#### [GOAL]
In the listing below, rewrite the lines starting at the line containing "Where should I click to: Go" and ending at the line containing "Looking at the screenshot, I should (1465, 32).", swapping "currency" for "wallet" and keeping everything else the same. Output only those lines.

Dataset records:
----
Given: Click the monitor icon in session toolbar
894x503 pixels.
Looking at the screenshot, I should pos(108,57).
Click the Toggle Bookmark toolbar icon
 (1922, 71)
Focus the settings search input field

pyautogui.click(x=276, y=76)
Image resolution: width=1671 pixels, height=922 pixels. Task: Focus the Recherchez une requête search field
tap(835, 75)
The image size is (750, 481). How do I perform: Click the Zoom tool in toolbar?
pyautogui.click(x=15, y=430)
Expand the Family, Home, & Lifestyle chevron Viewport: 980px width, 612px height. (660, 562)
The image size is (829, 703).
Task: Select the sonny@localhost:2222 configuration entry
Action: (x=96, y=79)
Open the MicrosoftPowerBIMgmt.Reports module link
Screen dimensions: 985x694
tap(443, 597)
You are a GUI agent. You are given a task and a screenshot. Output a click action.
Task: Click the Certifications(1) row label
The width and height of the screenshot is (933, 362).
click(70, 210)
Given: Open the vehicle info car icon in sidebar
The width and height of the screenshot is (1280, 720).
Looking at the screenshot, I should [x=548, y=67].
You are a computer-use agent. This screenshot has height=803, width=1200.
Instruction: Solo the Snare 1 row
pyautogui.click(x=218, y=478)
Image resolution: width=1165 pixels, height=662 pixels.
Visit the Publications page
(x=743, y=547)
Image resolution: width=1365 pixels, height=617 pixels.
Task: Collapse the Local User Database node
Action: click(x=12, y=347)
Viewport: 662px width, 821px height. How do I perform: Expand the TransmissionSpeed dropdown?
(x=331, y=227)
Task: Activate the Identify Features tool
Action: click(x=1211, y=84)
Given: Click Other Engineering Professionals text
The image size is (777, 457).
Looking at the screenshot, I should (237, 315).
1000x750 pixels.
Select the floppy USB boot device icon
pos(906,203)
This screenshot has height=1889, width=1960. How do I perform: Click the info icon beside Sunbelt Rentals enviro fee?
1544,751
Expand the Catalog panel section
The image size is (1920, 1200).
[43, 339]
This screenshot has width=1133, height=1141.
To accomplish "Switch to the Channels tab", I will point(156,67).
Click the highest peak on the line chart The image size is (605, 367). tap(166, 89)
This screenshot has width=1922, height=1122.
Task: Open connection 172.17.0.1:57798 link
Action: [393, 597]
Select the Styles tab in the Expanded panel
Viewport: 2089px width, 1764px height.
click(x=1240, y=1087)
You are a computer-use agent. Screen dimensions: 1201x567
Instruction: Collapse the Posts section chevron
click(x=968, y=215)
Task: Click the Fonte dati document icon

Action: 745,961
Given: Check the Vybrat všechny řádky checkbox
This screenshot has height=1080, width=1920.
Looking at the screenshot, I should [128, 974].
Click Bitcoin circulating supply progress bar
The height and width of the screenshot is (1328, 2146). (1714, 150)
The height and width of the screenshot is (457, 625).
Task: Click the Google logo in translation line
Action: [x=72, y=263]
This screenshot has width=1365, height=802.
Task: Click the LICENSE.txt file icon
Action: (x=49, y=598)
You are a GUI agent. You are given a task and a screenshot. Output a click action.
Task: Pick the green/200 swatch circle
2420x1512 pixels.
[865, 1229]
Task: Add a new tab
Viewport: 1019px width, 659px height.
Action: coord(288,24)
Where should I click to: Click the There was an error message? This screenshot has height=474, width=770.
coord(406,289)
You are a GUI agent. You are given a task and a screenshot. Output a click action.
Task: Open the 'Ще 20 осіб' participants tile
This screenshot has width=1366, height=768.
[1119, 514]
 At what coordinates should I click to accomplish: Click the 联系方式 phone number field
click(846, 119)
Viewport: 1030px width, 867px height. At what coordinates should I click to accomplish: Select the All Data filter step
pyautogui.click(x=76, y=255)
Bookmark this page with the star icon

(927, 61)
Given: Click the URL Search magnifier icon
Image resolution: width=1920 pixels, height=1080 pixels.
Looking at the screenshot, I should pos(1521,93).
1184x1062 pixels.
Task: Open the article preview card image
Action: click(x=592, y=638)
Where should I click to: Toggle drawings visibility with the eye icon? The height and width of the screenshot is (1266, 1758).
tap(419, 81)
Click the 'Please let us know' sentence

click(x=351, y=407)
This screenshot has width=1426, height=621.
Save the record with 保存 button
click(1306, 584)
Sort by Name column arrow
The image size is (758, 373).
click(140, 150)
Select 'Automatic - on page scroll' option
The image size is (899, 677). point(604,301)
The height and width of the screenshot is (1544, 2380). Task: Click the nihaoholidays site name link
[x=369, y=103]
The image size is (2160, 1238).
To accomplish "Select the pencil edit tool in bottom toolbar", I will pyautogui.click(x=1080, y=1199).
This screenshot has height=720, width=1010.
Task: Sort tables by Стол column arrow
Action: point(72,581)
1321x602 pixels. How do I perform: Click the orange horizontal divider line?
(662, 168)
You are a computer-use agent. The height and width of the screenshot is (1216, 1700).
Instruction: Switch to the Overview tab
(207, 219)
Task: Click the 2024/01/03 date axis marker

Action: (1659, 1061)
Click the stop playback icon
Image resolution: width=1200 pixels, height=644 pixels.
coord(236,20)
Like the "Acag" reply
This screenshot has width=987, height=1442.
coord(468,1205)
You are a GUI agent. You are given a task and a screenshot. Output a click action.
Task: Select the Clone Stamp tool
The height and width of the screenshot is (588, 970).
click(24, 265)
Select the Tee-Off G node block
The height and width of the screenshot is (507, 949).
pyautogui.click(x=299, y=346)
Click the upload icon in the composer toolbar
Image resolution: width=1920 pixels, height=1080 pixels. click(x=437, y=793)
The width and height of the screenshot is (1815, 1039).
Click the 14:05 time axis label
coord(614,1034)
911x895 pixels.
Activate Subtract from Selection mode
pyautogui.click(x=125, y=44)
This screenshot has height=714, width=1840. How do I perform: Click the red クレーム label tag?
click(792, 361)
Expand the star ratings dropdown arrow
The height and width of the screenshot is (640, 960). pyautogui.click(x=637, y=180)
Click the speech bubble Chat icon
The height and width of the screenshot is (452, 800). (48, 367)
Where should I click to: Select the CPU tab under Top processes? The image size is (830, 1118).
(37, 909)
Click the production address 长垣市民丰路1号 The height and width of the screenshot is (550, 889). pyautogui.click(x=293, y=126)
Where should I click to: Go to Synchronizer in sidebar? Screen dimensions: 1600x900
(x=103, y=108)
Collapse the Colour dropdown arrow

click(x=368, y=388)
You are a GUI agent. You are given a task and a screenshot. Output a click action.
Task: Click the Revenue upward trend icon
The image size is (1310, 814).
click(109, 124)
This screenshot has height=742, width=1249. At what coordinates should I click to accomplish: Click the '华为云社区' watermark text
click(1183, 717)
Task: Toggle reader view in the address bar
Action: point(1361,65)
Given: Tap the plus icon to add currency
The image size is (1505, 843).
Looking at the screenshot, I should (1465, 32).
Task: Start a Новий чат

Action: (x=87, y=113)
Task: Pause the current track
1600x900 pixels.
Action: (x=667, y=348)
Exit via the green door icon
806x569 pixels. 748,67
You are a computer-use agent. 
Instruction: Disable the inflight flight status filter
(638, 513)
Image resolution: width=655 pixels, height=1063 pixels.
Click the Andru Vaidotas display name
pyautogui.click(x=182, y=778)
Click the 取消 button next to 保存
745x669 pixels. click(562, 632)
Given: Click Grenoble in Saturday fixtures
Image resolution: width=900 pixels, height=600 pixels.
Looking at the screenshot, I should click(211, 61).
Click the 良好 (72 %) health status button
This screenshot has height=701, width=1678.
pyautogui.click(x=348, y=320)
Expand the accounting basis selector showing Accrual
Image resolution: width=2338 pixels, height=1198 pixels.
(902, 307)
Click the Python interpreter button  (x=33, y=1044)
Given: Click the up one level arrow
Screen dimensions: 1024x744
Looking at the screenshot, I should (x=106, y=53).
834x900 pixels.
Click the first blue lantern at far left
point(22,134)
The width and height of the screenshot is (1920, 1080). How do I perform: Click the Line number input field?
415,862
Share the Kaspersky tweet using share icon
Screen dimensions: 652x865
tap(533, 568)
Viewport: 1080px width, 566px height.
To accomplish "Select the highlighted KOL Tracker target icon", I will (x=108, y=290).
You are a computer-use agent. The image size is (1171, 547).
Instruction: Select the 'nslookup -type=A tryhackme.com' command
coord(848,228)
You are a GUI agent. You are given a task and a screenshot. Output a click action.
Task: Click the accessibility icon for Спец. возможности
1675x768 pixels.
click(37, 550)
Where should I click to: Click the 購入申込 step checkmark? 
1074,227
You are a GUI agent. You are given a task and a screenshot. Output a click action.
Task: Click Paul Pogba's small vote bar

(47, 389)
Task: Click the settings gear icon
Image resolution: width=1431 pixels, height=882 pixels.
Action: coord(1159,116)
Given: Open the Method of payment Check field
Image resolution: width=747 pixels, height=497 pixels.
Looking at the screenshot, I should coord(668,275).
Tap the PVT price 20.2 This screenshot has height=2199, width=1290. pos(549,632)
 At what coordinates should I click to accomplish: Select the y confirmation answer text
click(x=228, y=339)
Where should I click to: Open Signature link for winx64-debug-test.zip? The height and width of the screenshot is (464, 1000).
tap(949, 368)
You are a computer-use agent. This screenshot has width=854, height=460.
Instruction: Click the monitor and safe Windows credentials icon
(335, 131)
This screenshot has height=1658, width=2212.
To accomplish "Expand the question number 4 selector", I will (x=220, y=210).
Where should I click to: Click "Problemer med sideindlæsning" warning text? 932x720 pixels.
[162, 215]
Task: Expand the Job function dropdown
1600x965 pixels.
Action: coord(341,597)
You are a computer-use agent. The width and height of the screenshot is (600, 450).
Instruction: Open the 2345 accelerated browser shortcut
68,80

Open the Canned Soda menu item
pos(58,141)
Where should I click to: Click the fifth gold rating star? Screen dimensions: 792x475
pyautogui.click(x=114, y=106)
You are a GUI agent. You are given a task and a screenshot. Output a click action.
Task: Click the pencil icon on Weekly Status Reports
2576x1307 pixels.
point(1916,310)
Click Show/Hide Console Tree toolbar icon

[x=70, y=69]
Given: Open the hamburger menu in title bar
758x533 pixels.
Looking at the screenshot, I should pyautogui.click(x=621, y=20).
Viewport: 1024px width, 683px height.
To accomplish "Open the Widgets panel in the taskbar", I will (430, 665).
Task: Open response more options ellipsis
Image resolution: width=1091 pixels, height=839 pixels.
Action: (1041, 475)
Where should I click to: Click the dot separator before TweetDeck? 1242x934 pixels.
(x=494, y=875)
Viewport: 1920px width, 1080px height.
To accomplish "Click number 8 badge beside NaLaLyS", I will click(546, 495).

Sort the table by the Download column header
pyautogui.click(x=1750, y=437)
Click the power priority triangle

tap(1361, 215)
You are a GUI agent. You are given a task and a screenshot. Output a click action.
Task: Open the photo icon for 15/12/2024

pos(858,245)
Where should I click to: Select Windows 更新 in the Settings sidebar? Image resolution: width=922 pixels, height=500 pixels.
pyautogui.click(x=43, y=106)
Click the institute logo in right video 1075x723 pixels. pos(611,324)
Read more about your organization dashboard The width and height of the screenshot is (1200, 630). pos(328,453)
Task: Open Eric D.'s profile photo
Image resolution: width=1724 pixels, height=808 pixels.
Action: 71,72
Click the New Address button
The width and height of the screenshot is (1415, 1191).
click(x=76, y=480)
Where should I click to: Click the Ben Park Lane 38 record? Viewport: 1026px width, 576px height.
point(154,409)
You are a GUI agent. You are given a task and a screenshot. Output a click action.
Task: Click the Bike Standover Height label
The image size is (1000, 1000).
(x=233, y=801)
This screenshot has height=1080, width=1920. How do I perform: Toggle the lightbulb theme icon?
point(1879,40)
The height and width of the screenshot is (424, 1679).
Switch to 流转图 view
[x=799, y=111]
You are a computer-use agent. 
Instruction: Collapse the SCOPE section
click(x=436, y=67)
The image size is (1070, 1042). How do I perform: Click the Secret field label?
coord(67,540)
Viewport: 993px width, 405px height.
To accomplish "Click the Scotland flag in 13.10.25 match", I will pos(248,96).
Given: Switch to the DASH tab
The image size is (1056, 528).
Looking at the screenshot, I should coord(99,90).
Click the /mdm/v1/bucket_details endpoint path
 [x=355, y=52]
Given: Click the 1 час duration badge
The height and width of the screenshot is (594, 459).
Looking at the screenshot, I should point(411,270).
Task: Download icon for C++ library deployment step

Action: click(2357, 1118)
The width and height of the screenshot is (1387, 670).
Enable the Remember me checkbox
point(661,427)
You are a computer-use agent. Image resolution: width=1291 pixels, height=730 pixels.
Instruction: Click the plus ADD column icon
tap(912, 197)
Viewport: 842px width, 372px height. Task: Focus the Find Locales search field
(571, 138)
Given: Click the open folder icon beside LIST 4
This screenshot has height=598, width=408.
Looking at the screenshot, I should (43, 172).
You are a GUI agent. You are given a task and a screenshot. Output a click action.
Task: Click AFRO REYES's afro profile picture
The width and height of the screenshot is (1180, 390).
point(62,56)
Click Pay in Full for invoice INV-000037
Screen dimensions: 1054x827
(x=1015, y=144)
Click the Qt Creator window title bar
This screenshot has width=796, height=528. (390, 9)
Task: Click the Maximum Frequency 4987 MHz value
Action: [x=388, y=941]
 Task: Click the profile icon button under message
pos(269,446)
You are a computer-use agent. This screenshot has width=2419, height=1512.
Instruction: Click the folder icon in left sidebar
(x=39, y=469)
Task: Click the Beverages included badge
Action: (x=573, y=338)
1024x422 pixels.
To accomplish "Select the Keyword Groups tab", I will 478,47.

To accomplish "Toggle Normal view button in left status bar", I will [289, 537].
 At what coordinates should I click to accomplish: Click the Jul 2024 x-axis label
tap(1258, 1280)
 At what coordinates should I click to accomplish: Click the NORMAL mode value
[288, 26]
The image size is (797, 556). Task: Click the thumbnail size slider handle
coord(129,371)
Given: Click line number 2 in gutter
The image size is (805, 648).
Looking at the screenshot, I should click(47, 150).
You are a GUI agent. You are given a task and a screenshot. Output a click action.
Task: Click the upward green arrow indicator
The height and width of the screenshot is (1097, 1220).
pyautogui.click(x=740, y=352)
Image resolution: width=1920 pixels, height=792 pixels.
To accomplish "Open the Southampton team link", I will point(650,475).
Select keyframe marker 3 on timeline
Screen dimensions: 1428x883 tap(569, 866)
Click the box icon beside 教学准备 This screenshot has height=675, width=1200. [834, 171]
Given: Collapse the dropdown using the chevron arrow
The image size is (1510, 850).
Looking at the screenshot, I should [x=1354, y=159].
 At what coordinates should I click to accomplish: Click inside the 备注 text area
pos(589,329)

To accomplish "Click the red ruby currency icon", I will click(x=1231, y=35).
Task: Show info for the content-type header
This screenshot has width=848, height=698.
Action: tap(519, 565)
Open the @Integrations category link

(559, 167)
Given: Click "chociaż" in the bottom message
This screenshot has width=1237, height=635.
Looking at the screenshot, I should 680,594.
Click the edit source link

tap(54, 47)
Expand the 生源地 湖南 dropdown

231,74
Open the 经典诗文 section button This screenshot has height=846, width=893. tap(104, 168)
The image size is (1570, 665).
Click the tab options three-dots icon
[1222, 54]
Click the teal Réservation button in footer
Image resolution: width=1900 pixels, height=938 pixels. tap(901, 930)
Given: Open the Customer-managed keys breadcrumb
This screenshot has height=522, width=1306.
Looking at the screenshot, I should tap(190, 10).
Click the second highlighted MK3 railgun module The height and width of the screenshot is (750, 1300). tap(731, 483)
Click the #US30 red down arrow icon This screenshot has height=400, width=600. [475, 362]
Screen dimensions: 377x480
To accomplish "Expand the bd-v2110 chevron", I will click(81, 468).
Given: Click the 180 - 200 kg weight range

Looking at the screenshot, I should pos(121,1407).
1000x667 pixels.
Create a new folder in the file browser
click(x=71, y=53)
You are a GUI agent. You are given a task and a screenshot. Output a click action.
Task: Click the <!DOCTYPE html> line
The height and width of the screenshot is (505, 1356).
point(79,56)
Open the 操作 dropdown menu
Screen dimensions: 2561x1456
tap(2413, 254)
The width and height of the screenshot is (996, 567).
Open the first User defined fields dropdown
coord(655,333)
----
#### [SOLUTION FOR THIS EXERCISE]
Where should I click to: Go to Synchronizer in sidebar? Screen dimensions: 1600x900
(x=103, y=108)
Collapse the Colour dropdown arrow

click(x=368, y=388)
You are a GUI agent. You are given a task and a screenshot. Output a click action.
Task: Click the Revenue upward trend icon
The image size is (1310, 814).
click(109, 124)
This screenshot has height=742, width=1249. At what coordinates should I click to accomplish: Click the '华为云社区' watermark text
click(1183, 717)
Task: Toggle reader view in the address bar
Action: point(1361,65)
Given: Tap the plus icon to add wallet
The image size is (1505, 843).
Looking at the screenshot, I should (1465, 32).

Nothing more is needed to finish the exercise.